TEXT SHOWN
Trust in a time of coronavirus and beyond
In the latest in our series of blog posts previewing our virtual conference on the future student recruitment, this time we're hearing from our sales and marketing director, Nick Golding.
Our conference takes place tomorrow, Thursday 4 June, and is completely free to join - sign up now to get access to all sessions - live and on demand. You'll find the full lineup in this blog post.
The Anglophone education sector is awash with stark predictions about its future in the wake of Covid-19. The Economist this week talks of universities facing “their greatest challenge in history” and there are widespread predictions of redundancies, consolidation and closures in all of the big ‘study abroad’ destinations – the US, Australia and the UK.
With normal in-person models of both teaching and student procurement suddenly unsafe, and hanging under the cloud of disruption even after the lockdown eases, everyone wants to know what ‘the new normal’ will be like. And will the forthcoming academic year herald a permanent new normal – with more remote components to it – or a relieved return to the old normal, albeit with shaken-up apparatus?
In short, we are heading into a time of profound change and uncertainty. For a sector that champions, and is one of the main agencies of innovation, HE has remained remarkably impervious to change of its centuries’ old methods of teaching and somewhat old-fashioned forms of recruitment – bumf, open days and in-country presentations.
That’s largely because the sector has been comfortable for a very long time and, faced with funding pressures, institutions have recruited lucrative international students who have been in bountiful supply, rather than re-consider their modus operandi. One commentator has even described international students as the crack cocaine of the HE sector, with agents somewhat unfortunately painted as dealers.

DATASET EXCERPT

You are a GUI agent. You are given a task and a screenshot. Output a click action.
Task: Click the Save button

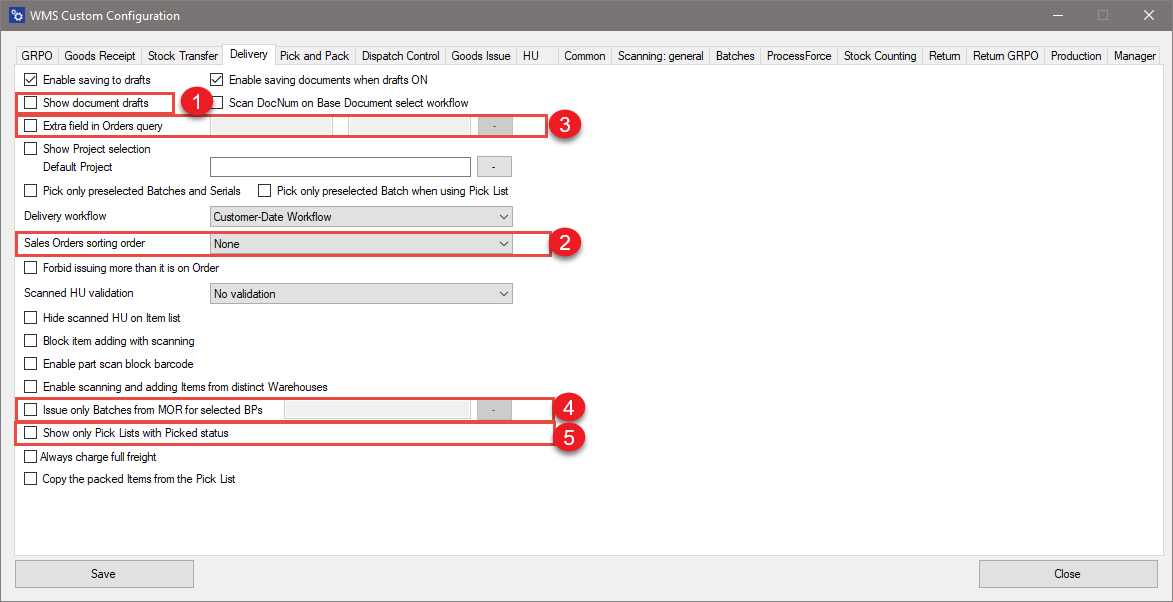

INSTRUCTIONS TO FOLLOW
In the blog post on trust in a time of coronavirus, on what day does the virtual conference take place?

YOUR RESPONSE
Thursday 4 June